Access points to the Appalachian Trail are well marked at overlooks on the Skyline Drive. Along the trail, five backcountry shelters for day use each offer only a table, fireplace, pit toilet, and water. The Potomac Appalachian Trail Club, 118 Park St. SE, Vienna, VA 22180 (tel. 703/242-0315; www.patc.net), maintains huts and fully enclosed cabins that can accommodate up to 12 people. Use of the huts is free, but they are intended for long-distance hikers only. Cabins cost $15 to $25 on weekdays, $25 to $70 on weekends. You can reserve cabins by calling PATC Monday to Thursday between 7 and 9pm, Thursday and Friday from noon to 2pm (only during these hours). You'll have to submit a signed form (available on PATC's website), so you'll want to start the process as early as possible. PATC's website also shows cabin availabilities.

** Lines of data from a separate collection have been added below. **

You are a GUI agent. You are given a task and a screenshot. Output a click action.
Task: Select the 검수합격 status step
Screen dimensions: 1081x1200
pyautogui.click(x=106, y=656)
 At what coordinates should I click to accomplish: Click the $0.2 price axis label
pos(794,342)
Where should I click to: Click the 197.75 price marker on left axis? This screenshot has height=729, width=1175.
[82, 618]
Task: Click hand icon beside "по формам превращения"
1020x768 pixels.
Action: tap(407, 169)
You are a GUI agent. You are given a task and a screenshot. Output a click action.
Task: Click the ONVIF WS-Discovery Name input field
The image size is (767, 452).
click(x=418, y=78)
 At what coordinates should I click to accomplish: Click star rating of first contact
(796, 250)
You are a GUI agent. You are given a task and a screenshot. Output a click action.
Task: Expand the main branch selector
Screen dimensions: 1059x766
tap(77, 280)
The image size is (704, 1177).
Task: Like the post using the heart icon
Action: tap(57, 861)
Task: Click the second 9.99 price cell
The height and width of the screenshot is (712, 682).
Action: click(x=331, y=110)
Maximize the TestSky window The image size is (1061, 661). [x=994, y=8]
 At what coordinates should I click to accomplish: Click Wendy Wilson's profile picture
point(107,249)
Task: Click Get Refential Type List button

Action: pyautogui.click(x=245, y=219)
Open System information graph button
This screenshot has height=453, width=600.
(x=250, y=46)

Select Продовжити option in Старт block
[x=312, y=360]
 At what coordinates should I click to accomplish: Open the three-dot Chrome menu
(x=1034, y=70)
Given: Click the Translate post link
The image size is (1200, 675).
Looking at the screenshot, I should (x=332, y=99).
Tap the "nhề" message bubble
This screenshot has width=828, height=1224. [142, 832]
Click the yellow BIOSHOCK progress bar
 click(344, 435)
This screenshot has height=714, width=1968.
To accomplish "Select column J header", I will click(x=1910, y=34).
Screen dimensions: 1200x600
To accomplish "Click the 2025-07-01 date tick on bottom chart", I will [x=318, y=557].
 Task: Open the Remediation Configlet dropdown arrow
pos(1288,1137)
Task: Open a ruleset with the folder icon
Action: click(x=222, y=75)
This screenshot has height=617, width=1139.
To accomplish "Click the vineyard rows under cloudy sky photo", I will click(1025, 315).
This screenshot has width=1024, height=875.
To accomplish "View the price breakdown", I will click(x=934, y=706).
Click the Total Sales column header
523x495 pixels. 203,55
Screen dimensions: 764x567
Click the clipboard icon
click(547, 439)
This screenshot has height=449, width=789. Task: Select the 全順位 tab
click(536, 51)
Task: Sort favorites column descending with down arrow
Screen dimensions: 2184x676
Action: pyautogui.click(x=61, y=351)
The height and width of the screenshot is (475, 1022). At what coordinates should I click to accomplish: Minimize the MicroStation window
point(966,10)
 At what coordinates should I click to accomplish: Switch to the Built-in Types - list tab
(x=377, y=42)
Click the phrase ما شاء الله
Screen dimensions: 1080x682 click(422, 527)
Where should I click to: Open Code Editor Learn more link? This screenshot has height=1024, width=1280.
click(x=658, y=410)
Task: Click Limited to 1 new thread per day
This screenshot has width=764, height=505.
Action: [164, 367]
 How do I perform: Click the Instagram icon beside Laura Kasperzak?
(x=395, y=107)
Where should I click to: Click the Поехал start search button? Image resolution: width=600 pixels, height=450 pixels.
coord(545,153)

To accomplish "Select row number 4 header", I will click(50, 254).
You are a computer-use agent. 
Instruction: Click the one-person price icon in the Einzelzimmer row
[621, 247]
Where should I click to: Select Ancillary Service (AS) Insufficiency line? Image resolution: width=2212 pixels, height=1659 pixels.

The park's streams are short, with limited fishing, so it's hardly worth the time and effort. The park publishes a free recreational fishing brochure and an annual list of streams open for fishing, available at the Big Meadows and Loft Mountain waysides or at sporting-goods stores outside the park.

Horseback Riding

Horses are allowed only on trails marked with yellow, and only via guided expeditions with Skyland Stables (tel. 540/999-2211; www.visitshenandoah.com), on the Skyland Lodge grounds (Mile 41.8). Rides cost $30 per person for 1 hour, $50 for 2 1/2 hours. Pony rides for children are $6 for 15 minutes, $12 for 30 minutes. Children must be 4 feet, 10 inches tall to ride the horses (otherwise they can take a pony ride); an adult must accompany those younger than 12. The stables operate from April through November. Call for reservations at least 1 day in advance. Note that rides can be cancelled during inclement weather.

Note: This information was accurate when it was published, but can change without notice. Please be sure to confirm all rates and details directly with the companies in question before planning your trip.